海賊になれないひとのために

  時々、生きる意味みたいなことを考える日がある。それはたとえば二日酔いのひどい月曜日だったり、あるいは自分の仕事を真剣に見つめ直す火曜日の午後だったりする。

 

  つまりこんな辛い通勤をして、やってる仕事がこれか、という憂鬱にも近いのかもしれない。

 

  なんといっても俺の仕事の下らなさは一流だ。今日も上司との打ち合わせ(といえば仕事のようだが、世の多くの打ち合わせがそうであるように、単なる悩み相談)で、下らない話ばかりしていた。PBOだのIFRSだの横文字が並ぶ打ち合わせ。始まって5分で飽きた。が、真剣に相手の目を見て傾聴しているふりをする。結果、この打ち合わせで俺が得た知見は「この人はまつ毛に白髪がある」ということだけだった。

 

  打ち合わせは、「この人の母親が一重で父親が二重の場合、その息子の一重まぶたから白髪のまつ毛が生える可能性はいくらか」と俺が考え始めるまで、たっぷり30分続いた。打ち合わせの終わりにはいつもそうするように、

「何でも協力するので言ってくださいね」

と声を掛けた。すると、

「じゃあお願いだからあまり噛みつかないで下さい」

と言われた。

 

 

  生きることとは、畢竟、何なのだろう。

  金を稼いだところで死ねばそれまで。あとたったの50年くらいを金を稼いで贅沢をしたとして、それが何になるのか。贅沢にすら人は飽きるというのに。

  子どもを持ったところで、死ぬときはひとり。俺の親父は死ぬ前、入院先の病院が1ヶ月間「インフルエンザ流行のため」とかいう有難い理由で面会禁止だったので、ずっとひとりで死を待っていた。

 

  考える。考えても答えがない。でもこういうことを考えなくても済む方法はある。タイあたりで海賊になることだ。それは俺のここ2年間くらいの夢だ。「ワンピース」も3冊くらいは飽きずに読めたし、「ブラック・ラグーン」も全巻読んでそれっぽいスラングも覚えた。海賊の素質はあると自負している。

 

「反省してまーす」

と言って、スノボも出来ないのに心の中で「ちっ、うるせぇな」と続けた。でも心の中で「ちっ」と言うのはおかしいので、舌打ちだけはしておいた。
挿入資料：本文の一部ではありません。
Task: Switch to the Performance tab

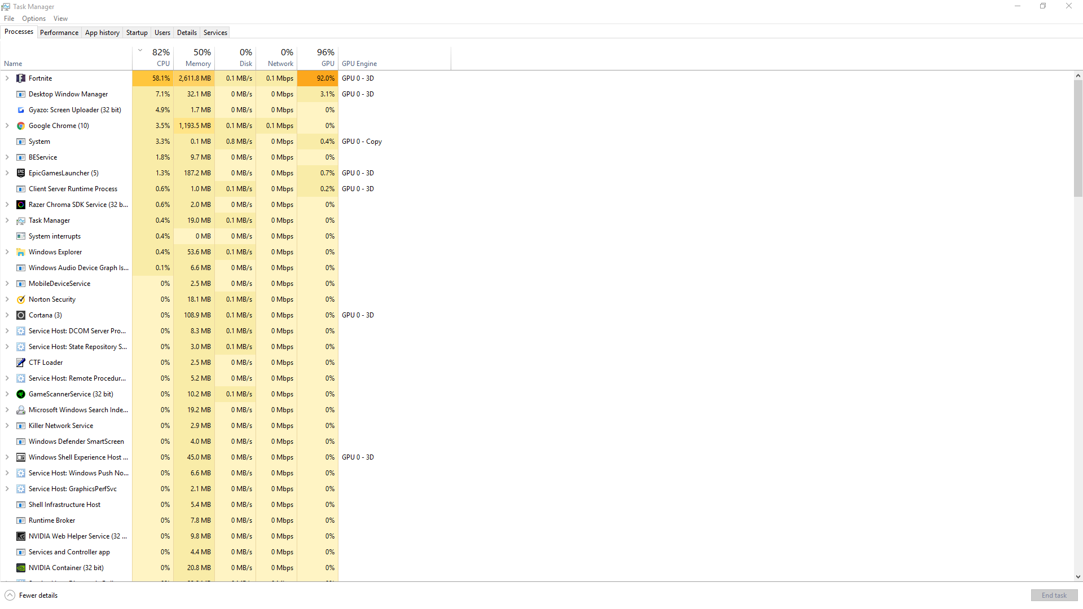Action: click(59, 33)
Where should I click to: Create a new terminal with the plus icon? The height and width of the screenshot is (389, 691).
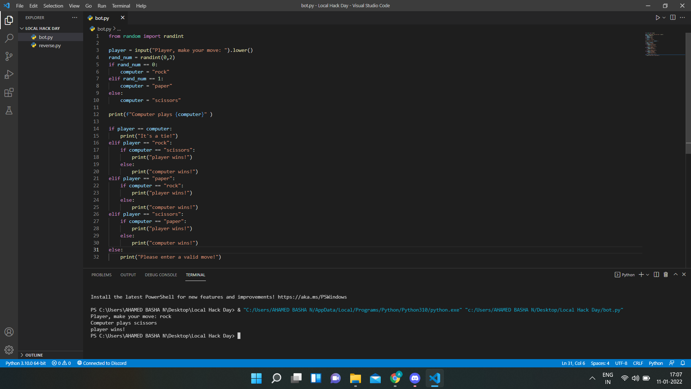click(x=641, y=274)
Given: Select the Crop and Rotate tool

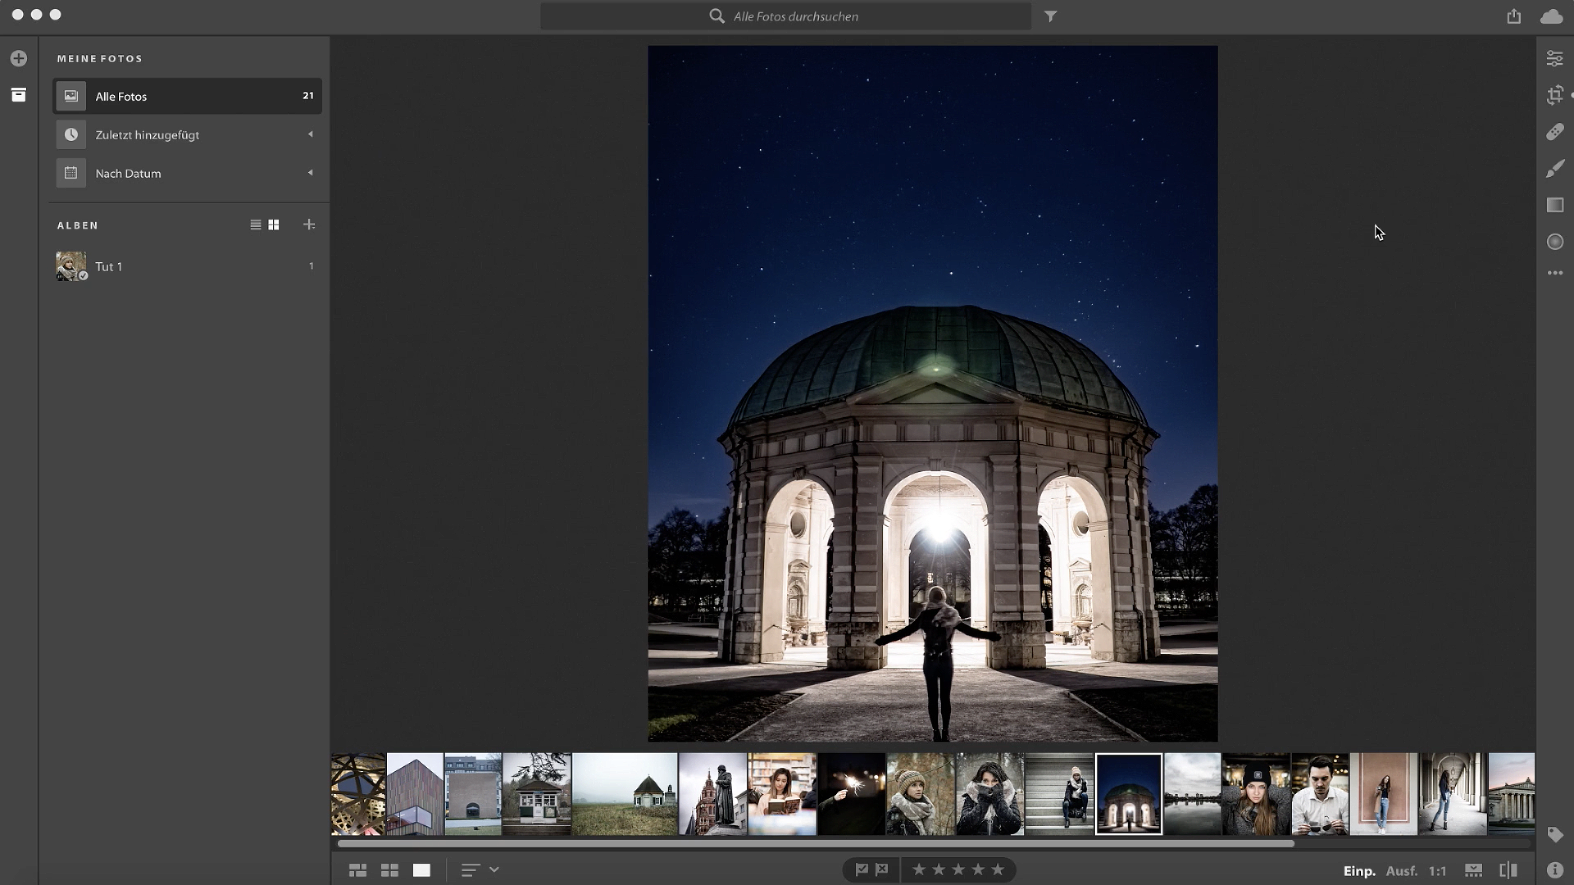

これがいけないのだろう。

 

  帰りの満員電車の中で、並ぶ人の顔を見て考える。この人たち一人一人に必ず訪れる最期のとき。それはどんなものなのだろう。明日かもしれないし今日かもしれないのだ。何千回も何万回も通夜やら葬儀やらが行われ、そうして地球は回り、時代は巡る。このとてつもなく大きなうねりの中で、たったひとりの100年程度、適当に過ごしたって構わないし、あってもなくても同じようなものなのだろうと思う。

 

  今日も俺はこれから帰って酒を飲む。酒を飲んだところで朝はやってくるし、やがて酔いも醒める。分かっていてもそうする。一瞬の慰めのうちに永遠を見たいからだ。